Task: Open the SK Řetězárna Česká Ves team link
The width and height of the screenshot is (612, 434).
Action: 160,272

==

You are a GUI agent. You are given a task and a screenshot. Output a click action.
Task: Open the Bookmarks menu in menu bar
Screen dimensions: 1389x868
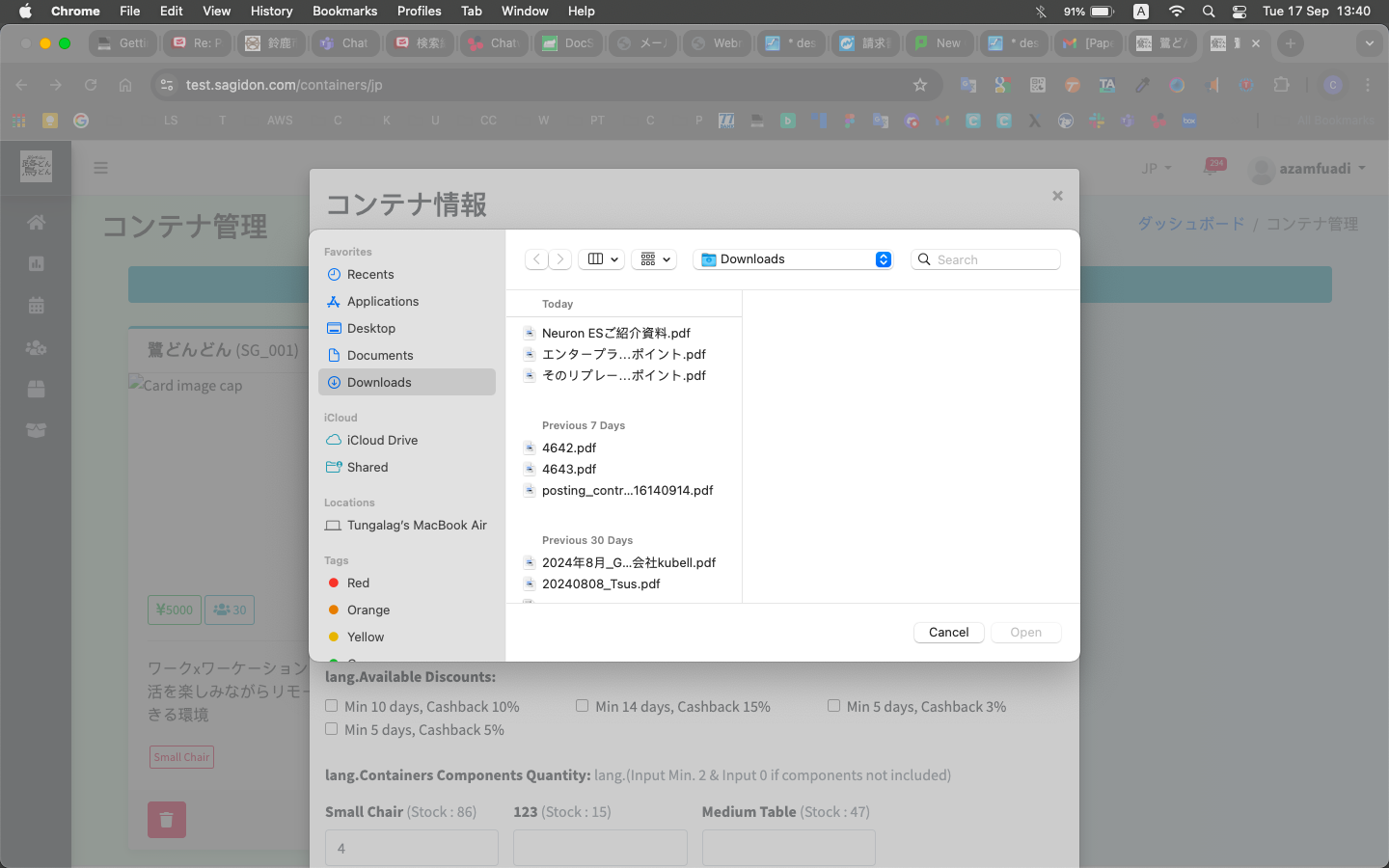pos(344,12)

EXERCISE: Rewrite the records starting at the line that contains "You are a GUI" and ending after the line that contains "pos(344,12)", replacing "Bookmarks" with "History" and keeping everything else the same. Leave the pictures out of your answer.

FULL SOLUTION:
You are a GUI agent. You are given a task and a screenshot. Output a click action.
Task: Open the History menu in menu bar
Screen dimensions: 1389x868
pos(344,12)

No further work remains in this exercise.